The records »
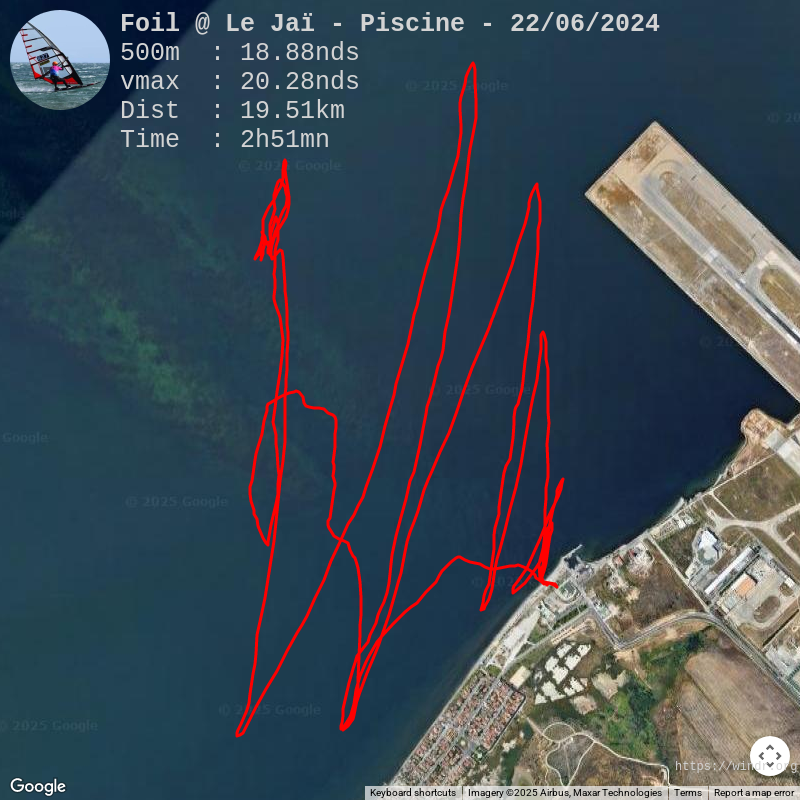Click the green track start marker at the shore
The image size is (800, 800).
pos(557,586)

...

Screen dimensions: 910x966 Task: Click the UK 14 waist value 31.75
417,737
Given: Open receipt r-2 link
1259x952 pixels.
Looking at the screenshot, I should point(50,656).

...

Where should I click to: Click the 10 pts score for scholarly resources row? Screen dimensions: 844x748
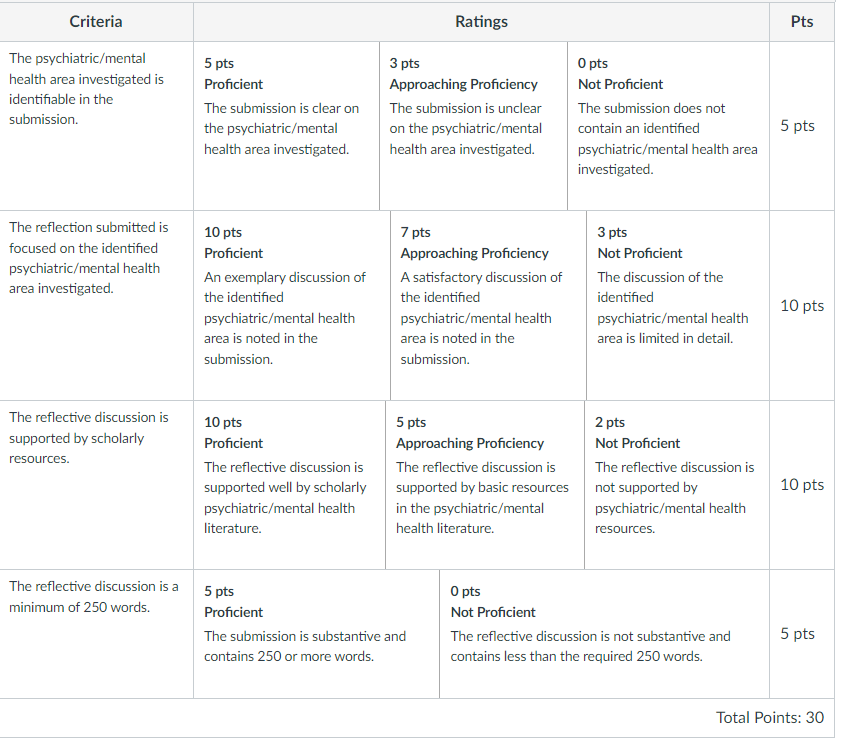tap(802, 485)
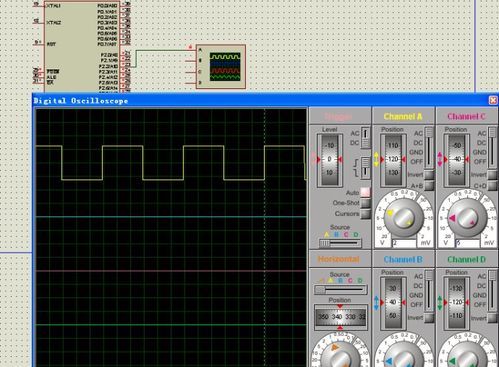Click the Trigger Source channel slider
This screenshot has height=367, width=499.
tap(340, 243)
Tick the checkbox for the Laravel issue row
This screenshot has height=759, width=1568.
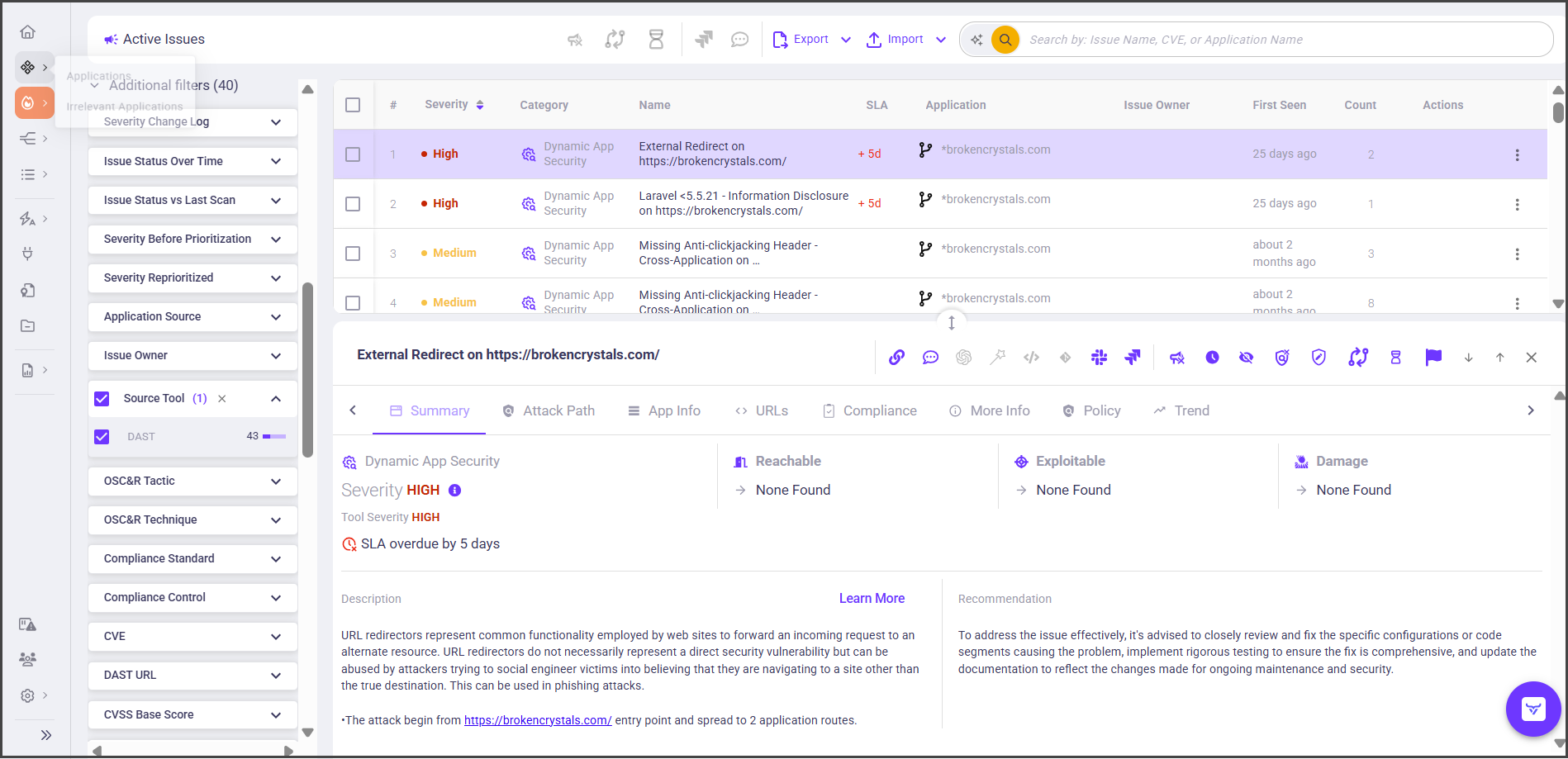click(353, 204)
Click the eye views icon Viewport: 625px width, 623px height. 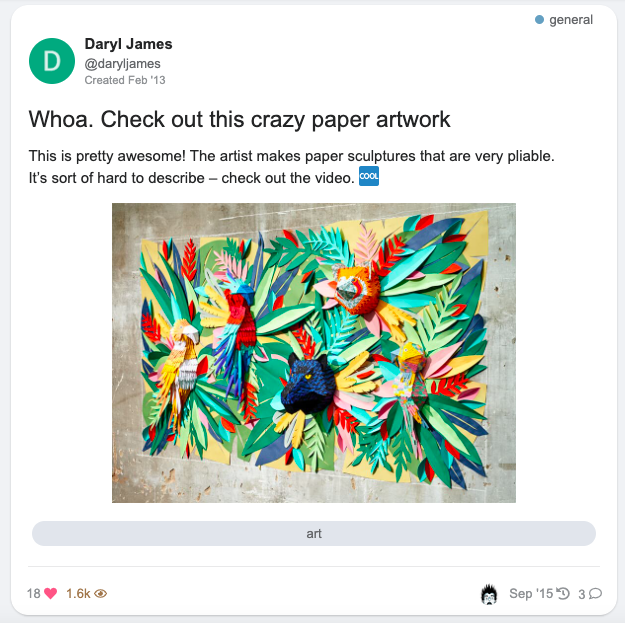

Task goal »
Only the lines above from the one with "Tick the checkbox for the Laravel issue row" to the one with "Click the eye" should be printed, both included and exactly as written; no picture belongs in the copy.

Reply to the task »
Tick the checkbox for the Laravel issue row
This screenshot has height=759, width=1568.
click(353, 204)
Click the eye views icon Viewport: 625px width, 623px height. 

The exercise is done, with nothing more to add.